Mud River (Chinese: 泥河) is a novel by Taiwanese author and women's rights activist Chen Yeh (陳燁), originally named Chen Chun-hsiu (陳春秀). Published after Taiwan’s lift of martial law, it’s a collection of stories that presents the 228 Incident. The book is divided into three parts and is set against the backdrop of the Tainan Canal, focusing on three generations of a prominent family in Tainan, spanning from the Japanese occupation period to the 1980s. The story delves into themes of family conflicts, romantic relationships, and historical consciousness, showcasing political concerns and critiques rarely seen in women's writing. The entire work employs techniques of Surrealism, using techniques such as hyper-realism, stream of consciousness, symbolism, and impressionism to illustrate how the traumatic memories of the storyteller linger like a haunting specter after being repressed. The oppression of gender and nation in Taiwanese history is intertwined, with the characters repeatedly reliving nightmares that mirror the brutal memories of the 228 Incident. This suggests that if the 228 Incident, as a public memory, does not undergo collective healing, it could become a source of mutual hatred among Taiwanese people. Additionally, if the grievances of the victims are not addressed, they could also transform into animosity.

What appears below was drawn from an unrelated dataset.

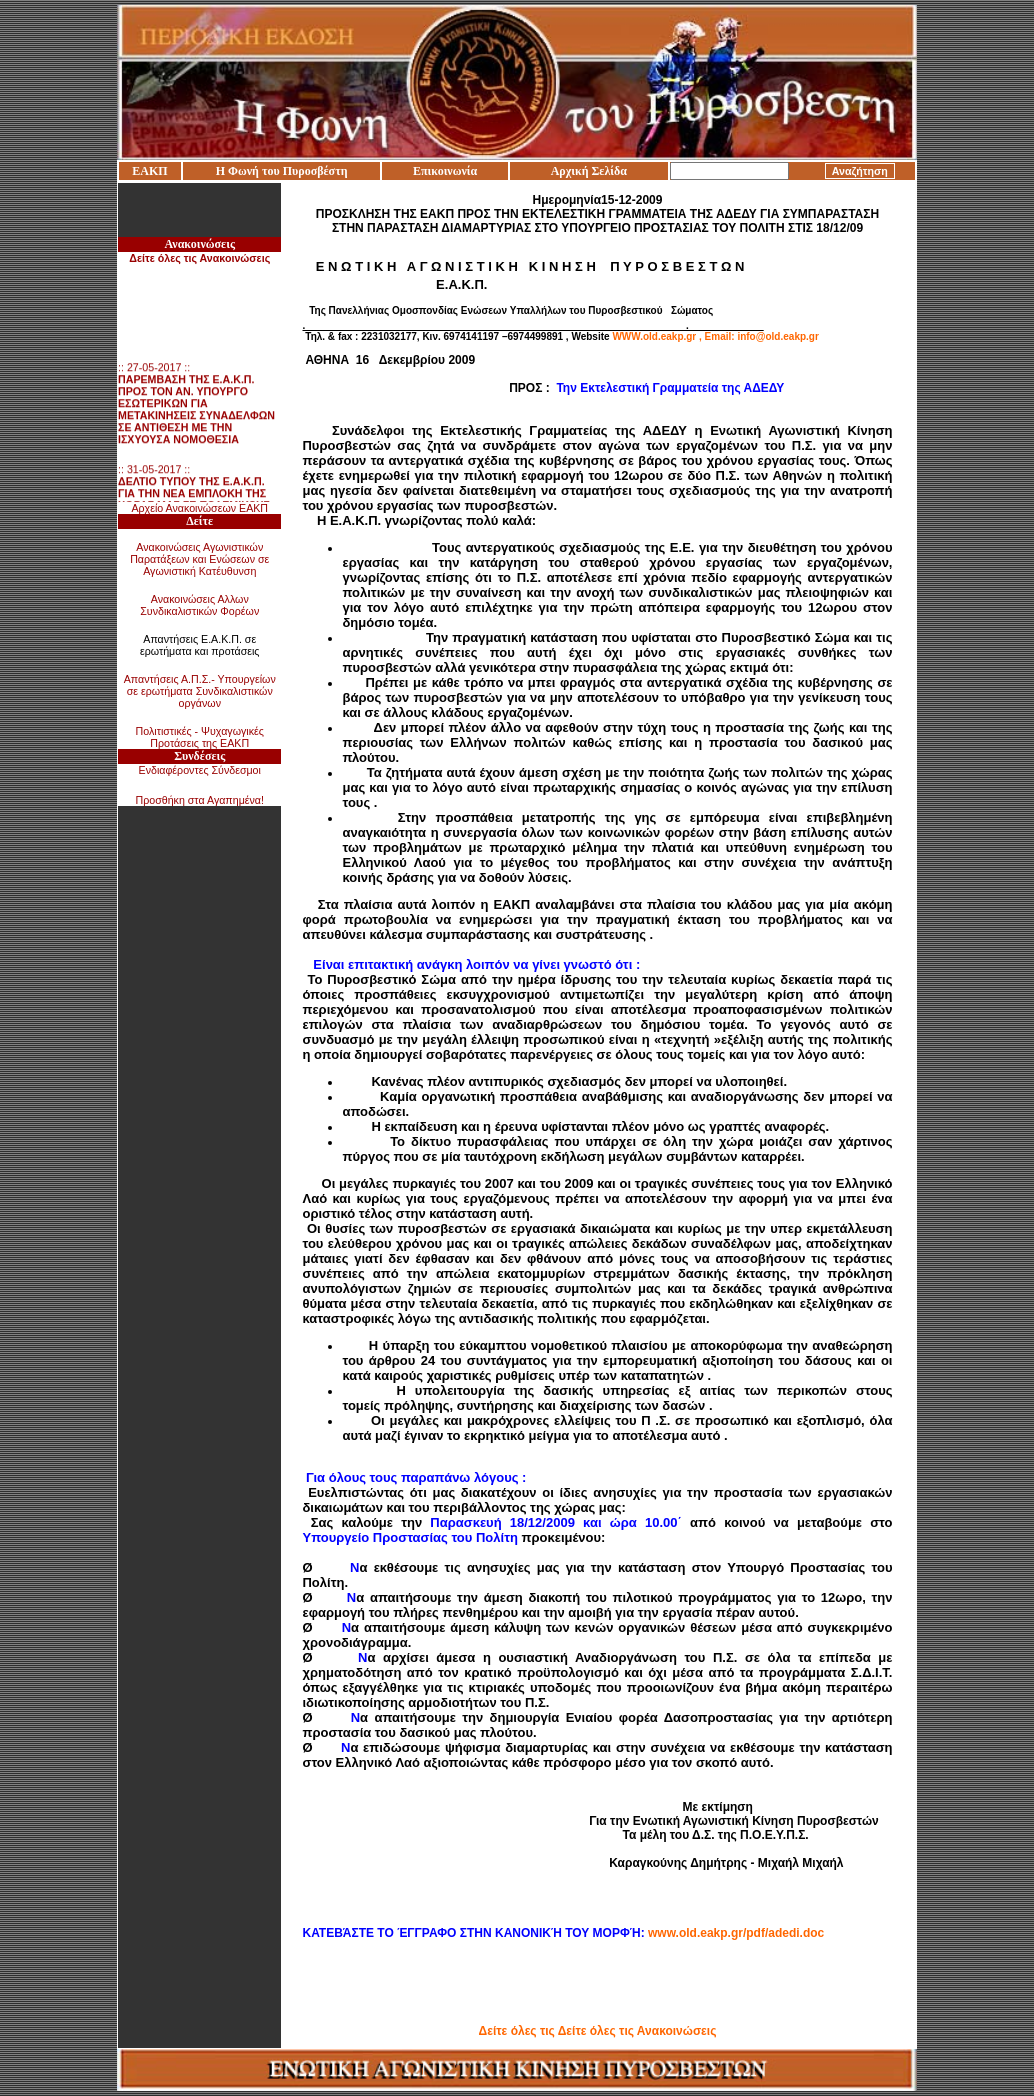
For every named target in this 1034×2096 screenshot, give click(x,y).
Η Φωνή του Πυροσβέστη (282, 171)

The background of the book's creation coincides with Taiwan's lifting of martial law in 1987. In the same year, the 228 Peace Promotion Association was established, and Taiwanese society began to loosen its taboos on the 228 Incident and the White Terror era. Since related historical materials were still restricted at the time, Yang Tsui (楊翠), a professor in the Department of Sinophone Literatures at Tunghai University, compared the situation to the "dense fog" which the protagonist's memories couldn't penetrate. Similarly, the historical truth of the 228 Incident remains difficult to clarify and understand to this day.